» TASK MATERIAL
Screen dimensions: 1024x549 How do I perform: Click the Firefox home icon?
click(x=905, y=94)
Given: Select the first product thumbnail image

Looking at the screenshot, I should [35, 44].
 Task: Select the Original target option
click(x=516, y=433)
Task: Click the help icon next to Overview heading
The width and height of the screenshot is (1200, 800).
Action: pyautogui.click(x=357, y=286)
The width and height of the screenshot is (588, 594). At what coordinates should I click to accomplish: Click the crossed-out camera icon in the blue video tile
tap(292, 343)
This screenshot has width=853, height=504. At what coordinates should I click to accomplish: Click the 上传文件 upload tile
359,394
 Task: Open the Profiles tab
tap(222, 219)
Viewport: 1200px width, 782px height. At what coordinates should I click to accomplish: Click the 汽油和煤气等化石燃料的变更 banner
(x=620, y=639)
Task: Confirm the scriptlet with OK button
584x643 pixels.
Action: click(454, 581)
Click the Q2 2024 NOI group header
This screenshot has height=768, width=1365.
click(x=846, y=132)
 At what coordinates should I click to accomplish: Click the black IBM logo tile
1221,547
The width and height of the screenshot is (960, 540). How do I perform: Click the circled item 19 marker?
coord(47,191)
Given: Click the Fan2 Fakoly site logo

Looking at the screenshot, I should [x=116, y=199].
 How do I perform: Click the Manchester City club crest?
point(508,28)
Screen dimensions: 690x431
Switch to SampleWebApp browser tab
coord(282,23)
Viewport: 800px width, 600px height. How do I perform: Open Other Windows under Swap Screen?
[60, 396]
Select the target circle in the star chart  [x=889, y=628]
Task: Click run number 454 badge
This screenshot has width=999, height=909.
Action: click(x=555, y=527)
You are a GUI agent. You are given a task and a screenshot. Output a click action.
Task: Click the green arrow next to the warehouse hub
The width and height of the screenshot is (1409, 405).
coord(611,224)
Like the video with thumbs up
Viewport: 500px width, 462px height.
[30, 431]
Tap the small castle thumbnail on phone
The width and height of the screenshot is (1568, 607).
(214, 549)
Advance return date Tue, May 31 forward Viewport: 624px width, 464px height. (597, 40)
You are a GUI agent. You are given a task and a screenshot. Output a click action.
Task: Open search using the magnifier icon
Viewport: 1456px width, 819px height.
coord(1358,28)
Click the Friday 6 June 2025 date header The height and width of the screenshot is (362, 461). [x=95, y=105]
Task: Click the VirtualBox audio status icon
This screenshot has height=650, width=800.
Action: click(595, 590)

» WORK TO BE COMPLETED
Each line that includes the string "with" should be copied from the data.

» YOUR RESPONSE
Task: Confirm the scriptlet with OK button
Like the video with thumbs up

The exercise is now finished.